#### Excerpted passage
----

03/03/2005
Under: 1Post Types, Publications

The US has always promoted its strategic and economic interests by exalting its own political and economic model of liberal democracy and market capitalism as superior to all else, and when others disagree, they readily resort to covert or overt force to make the point.
This selection of articles focuses on the US’ ideological and economic occupation of Iraq: a form of occupation that may well outlast its military presence. Using its own agencies such as USAID and foundations such as the National Endowment for Democracy, or by sub-contracting to private companies like the Research Triangle Institute, the US has systematically set about promoting its own model of liberal democracy through training “community leaders”, publishing school books, funding NGOs and running “democracy” workshops, while at the same time systematically banning and marginalising other political and civil formations. This is nothing new.

The principal difference over the years has been the relative balance between isolationism and internationalism, and unilateralism and multilateralism. In the past, pragmatism, bipartsanship and a lingering sense of moral responsibility (as opposed to moral superiority) has guided, and to some extent constrained, the stance adopted by the US. In the era of George W. Bush, though, it seems there are no limits to the means the US will use to secure its interests, most recently and bloodily in its illegal invasion and occupation of Iraq. Walden Bello sees this as a sign of an Empire “on the ropes” as he argues in the first article of this collection.

The pattern emerging in Iraq, as revealed in the article by Herbert Docena, has been tried and tested elsewhere, as Alejandro Bendana and William Robinson describe in their articles about Latin America.Beyond the imposition of ballot box democracy, the US has also used its position as occupier to restructure the Iraqi economy into a paragon of open borders and free markets at least on paper. Using the powers he assumed as head of the Coalition Provisional Authority, L. Paul Bremer signed-off on a raft of economic laws that create the framework for a neo-liberal paradise, including the expropriation of intellectual property rights, as described in the article by Grain and Focus on the Global South, and a foreign direct investment regime that gives extraordinary benefits to foreign capital.

----

#### Collected data entries
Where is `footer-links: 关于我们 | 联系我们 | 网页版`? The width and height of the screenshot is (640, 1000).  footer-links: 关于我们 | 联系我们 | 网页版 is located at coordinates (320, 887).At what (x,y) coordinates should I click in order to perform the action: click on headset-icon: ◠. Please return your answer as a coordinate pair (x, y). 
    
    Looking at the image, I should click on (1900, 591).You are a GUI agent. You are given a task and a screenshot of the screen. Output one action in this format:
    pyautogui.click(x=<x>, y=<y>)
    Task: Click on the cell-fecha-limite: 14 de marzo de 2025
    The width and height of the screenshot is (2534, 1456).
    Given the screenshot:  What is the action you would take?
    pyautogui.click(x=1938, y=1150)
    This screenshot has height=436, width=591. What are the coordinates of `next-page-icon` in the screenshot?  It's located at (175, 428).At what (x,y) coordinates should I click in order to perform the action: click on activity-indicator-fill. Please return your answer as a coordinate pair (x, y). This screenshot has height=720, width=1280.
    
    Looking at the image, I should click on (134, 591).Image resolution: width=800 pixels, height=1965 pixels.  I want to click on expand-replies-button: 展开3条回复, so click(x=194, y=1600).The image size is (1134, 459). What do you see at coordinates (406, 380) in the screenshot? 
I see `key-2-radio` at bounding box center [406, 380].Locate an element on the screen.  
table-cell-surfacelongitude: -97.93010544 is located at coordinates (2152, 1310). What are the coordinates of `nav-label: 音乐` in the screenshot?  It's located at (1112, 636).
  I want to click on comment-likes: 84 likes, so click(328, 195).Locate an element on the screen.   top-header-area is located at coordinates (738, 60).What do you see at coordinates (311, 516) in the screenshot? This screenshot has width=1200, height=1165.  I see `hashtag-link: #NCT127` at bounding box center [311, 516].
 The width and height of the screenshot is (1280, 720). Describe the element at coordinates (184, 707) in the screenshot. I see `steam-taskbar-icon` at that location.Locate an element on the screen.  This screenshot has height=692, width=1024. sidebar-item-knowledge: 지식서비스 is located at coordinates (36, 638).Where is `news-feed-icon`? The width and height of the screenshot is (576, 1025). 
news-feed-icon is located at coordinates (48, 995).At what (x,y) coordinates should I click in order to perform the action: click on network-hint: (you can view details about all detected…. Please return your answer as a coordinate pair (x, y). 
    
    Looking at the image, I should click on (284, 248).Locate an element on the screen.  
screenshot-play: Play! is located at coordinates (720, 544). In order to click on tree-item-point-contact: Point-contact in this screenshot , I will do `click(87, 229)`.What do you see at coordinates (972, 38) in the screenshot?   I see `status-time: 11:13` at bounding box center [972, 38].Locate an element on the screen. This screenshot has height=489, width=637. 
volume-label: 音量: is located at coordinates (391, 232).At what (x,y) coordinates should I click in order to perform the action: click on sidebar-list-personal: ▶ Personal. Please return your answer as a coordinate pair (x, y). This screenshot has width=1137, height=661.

----

#### Task 1
List the individual people named in the text on the US occupation of Iraq as writers of articles in the collection.
#### Task 2
Reproduce the text on the US occupation of Iraq from "The pattern emerging" to "to foreign capital.".

#### Exercise output 1
Walden Bello
Herbert Docena
Alejandro Bendana
William Robinson

#### Exercise output 2
The pattern emerging in Iraq, as revealed in the article by Herbert Docena, has been tried and tested elsewhere, as Alejandro Bendana and William Robinson describe in their articles about Latin America.Beyond the imposition of ballot box democracy, the US has also used its position as occupier to restructure the Iraqi economy into a paragon of open borders and free markets at least on paper. Using the powers he assumed as head of the Coalition Provisional Authority, L. Paul Bremer signed-off on a raft of economic laws that create the framework for a neo-liberal paradise, including the expropriation of intellectual property rights, as described in the article by Grain and Focus on the Global South, and a foreign direct investment regime that gives extraordinary benefits to foreign capital.